G 5. External compensation expert
Insofar as an external compensation expert is considered necessary to assess the appropriateness of the Executive Board's compensation, attention is also paid to his independence. However, against the background of the expertise available on the Supervisory Board and the qualified support provided by the Company's legal advisors, it has not yet been considered necessary to additionally engage a separate independent compensation expert.

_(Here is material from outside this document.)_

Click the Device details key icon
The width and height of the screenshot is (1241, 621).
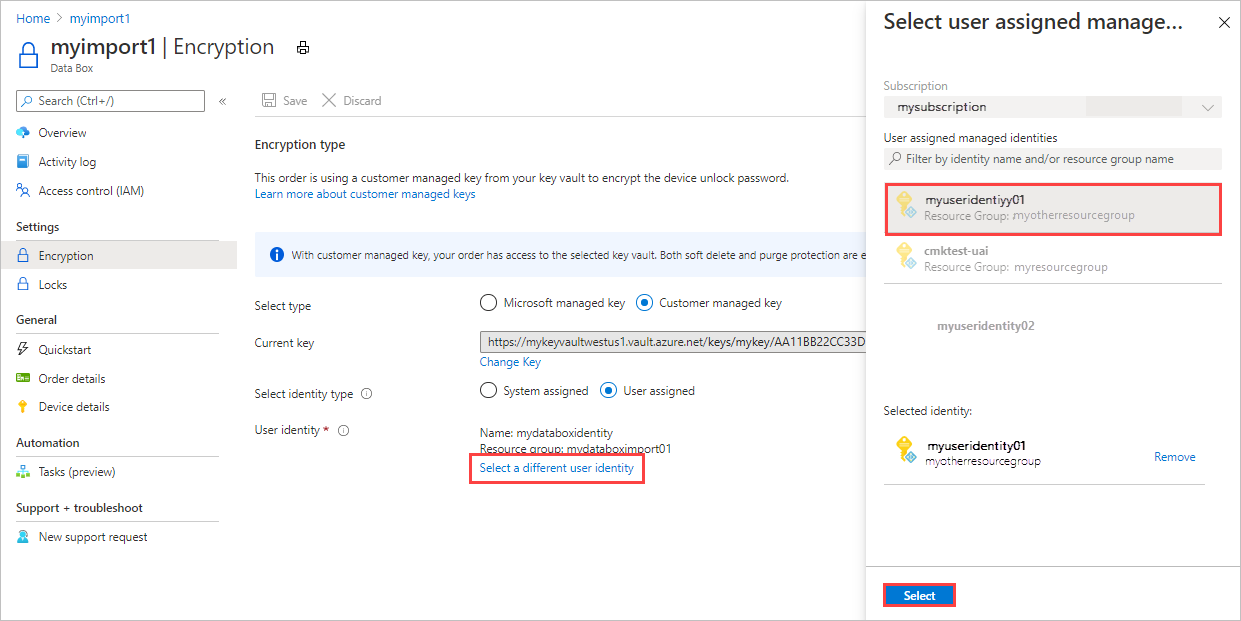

G6 und G. 10 S.1 – G.10 S.2
The long-term variable compensation (LTI) of the Executive Board members is not greater than the short-term variable compensation (STI) and is not share-based or invested in shares. The members of the Executive Board already hold a significant share in the Company's capital stock, which is why the long-term orientation of the variable compensation based on the performance of the shareholding, as intended by the Code, is guaranteed in any case. As before, the members of the Executive Board can dispose of the variable amounts granted as LTI after three years, subject to continuous performance measurement over the entire assessment period, which also continues to reflect the characteristic of multiyear performance.
G. 11 S.2
A so-called claw-back was not agreed with the members of the Executive Board, as from the Company's point of view and in view of its previous management structure this would not have any separate effect on behavior, but from a risk perspective would regularly result in an increase in compensation.
G. 13 S.2, G. 14 und G.16
As in the past, a change of control arrangement is provided for with the members of the Executive Board, which in the past also corresponded to a recommendation of the Code that the Company continues to regard as reasonable in the future. There will be no offsetting of payments in respect of a post-contractual non-competition clause agreed with the Company. There is also no offsetting of compensation for Supervisory Board mandates outside the Group, although the number of such mandates is limited and requires the prior approval of the Supervisory Board, which must also be notified of the compensation.